A Report from Startup Festival 2016
By Barnaby Marshall ● July 23, 2016 11:30
If the speakers and attendees at this year’s Montreal Startup Festival were anything to go by, 2016 just might be seen as the year that doing good surpassed making money as the primary entrepreneurial raison d’etre. Startup culture it seems, has become socially conscience. “Work on things that matter” was this year’s mantra, “tackle the big ideas, the big problems”. The world has no need, in other words, for yet another dating or delivery app.
Alongside this emphasis on altruism was an undercurrent of anxiety, not new in technology circles, that we as a species are increasingly threatened by the very machines that are driving the heady, disruptive change upon which our industry is based. More than one speaker repeated Elon Musk’s wry prognosis that the “best humans can hope for is that they will be treated like house cats by computers”, and the spectre of an AI-dominated future hung over the city’s festive old port area like the stink from a 19th century industrial cloud.
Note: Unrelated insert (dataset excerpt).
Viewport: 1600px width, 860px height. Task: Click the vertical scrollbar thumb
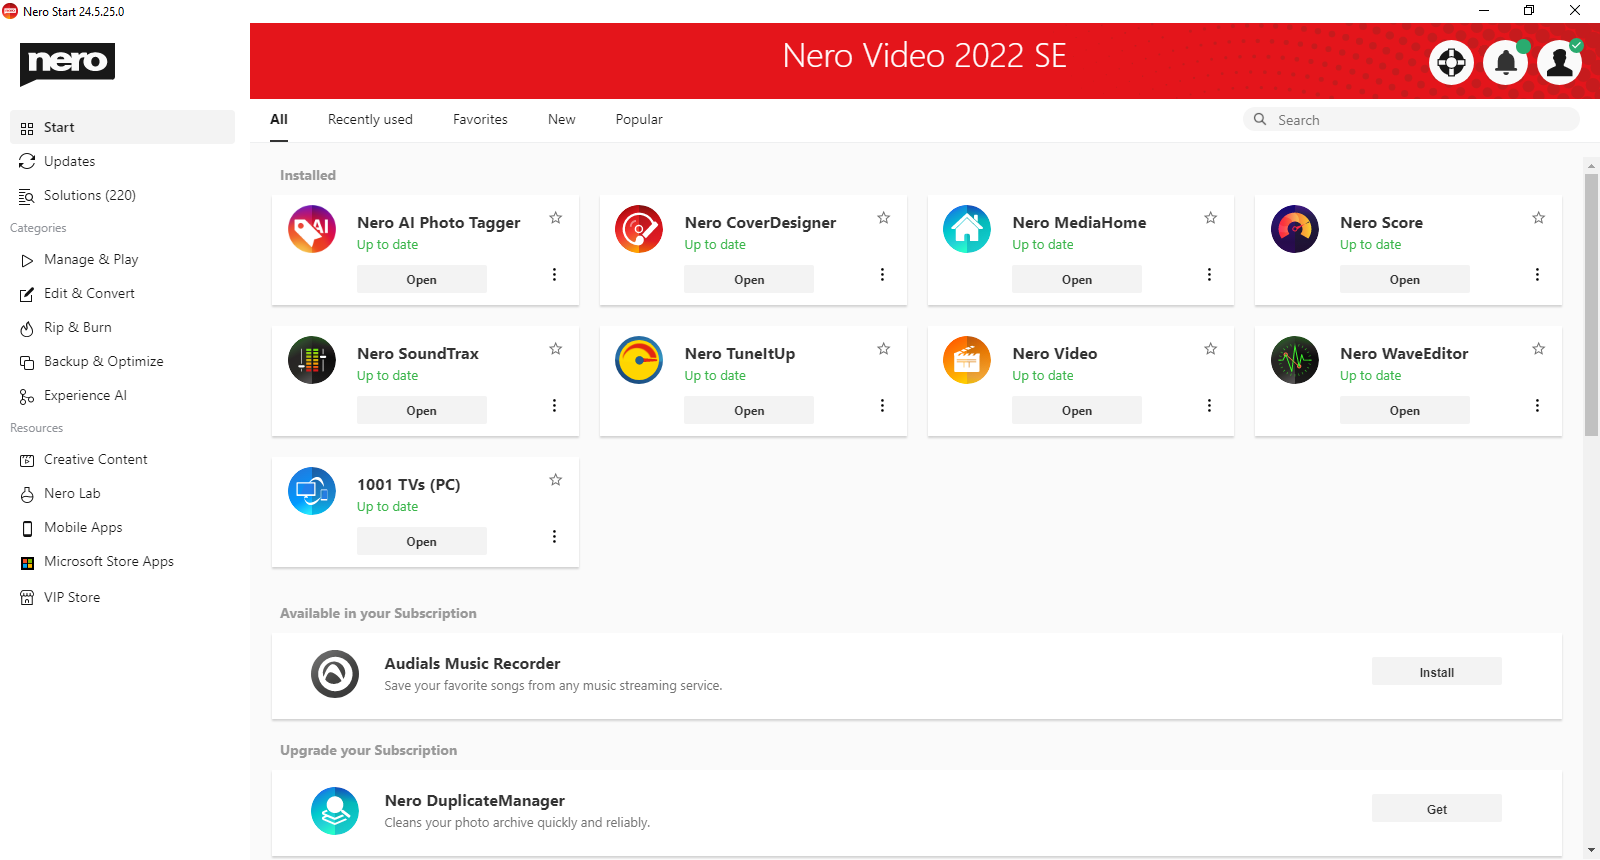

The truth, of course, depends on your perspective. Were the five foodtech startups vying for VC attention in Montreal solving the very real problem of food security, or were they, in Kara Swisher’s memorable words, simply providing “assisted living for millennials”? Are attention and civility in precipitous decline, as the Better Company’s Tom Williams had it, noting that the technological underpinnings of the Arab Spring also brought us Donald Trump, or, in the more sanguine view of industry veteran Tim O’Reilly, do we live in the wonderous glow of an “architecture of participation”, where we need only watch the alpha geeks to see how the world can be changed for the better?
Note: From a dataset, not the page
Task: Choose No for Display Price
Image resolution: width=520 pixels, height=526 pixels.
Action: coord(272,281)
If that wasn’t enough to keep one off balance, the intellectual breadth of the festival’s panel sessions was insanely wide. As technology continues to spread its tentacles across different industries, the subject matter of startup pitches becomes seriously cross-discipline. One minute you are learning how climate change is being fought with drone technology that spots methane leaks using infrared photons, the next you are in a discussion of how AI-driven deep learning neural nets are powering digital signage advances in the world’s urban centres. Generalists following the presentations were advised to keep Wikipedia close at hand.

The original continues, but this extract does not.